Reproduce the following lines word for word.

-- begin Data supplied --

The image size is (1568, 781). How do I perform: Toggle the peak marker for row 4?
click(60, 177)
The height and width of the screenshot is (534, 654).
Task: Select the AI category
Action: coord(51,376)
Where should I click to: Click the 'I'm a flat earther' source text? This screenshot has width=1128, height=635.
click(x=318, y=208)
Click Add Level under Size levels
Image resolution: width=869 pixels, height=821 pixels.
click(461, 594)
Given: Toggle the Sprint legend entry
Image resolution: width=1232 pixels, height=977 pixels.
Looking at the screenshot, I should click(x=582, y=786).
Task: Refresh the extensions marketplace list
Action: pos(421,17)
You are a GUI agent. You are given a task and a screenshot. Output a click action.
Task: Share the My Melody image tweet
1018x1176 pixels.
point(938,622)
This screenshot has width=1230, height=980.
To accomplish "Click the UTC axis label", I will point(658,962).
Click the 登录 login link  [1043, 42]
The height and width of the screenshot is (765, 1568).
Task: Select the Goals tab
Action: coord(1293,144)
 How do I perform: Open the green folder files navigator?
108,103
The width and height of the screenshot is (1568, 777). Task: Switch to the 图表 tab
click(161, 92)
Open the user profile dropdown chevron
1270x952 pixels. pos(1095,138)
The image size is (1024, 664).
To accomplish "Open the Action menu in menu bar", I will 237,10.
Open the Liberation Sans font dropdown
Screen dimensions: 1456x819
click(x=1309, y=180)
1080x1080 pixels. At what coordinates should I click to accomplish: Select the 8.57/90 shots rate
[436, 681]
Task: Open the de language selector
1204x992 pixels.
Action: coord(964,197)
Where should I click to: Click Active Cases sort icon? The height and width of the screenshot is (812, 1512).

-- end Data supplied --

» **Exercise answer**:
The image size is (1568, 781). How do I perform: Toggle the peak marker for row 4?
click(60, 177)
The height and width of the screenshot is (534, 654).
Task: Select the AI category
Action: coord(51,376)
Where should I click to: Click the 'I'm a flat earther' source text? This screenshot has width=1128, height=635.
click(x=318, y=208)
Click Add Level under Size levels
Image resolution: width=869 pixels, height=821 pixels.
click(461, 594)
Given: Toggle the Sprint legend entry
Image resolution: width=1232 pixels, height=977 pixels.
Looking at the screenshot, I should click(x=582, y=786).
Task: Refresh the extensions marketplace list
Action: pos(421,17)
You are a GUI agent. You are given a task and a screenshot. Output a click action.
Task: Share the My Melody image tweet
1018x1176 pixels.
point(938,622)
This screenshot has width=1230, height=980.
To accomplish "Click the UTC axis label", I will point(658,962).
Click the 登录 login link  [1043, 42]
The height and width of the screenshot is (765, 1568).
Task: Select the Goals tab
Action: coord(1293,144)
 How do I perform: Open the green folder files navigator?
108,103
The width and height of the screenshot is (1568, 777). Task: Switch to the 图表 tab
click(161, 92)
Open the user profile dropdown chevron
1270x952 pixels. pos(1095,138)
The image size is (1024, 664).
To accomplish "Open the Action menu in menu bar", I will 237,10.
Open the Liberation Sans font dropdown
Screen dimensions: 1456x819
click(x=1309, y=180)
1080x1080 pixels. At what coordinates should I click to accomplish: Select the 8.57/90 shots rate
[436, 681]
Task: Open the de language selector
1204x992 pixels.
Action: coord(964,197)
Where should I click to: Click Active Cases sort icon? The height and width of the screenshot is (812, 1512).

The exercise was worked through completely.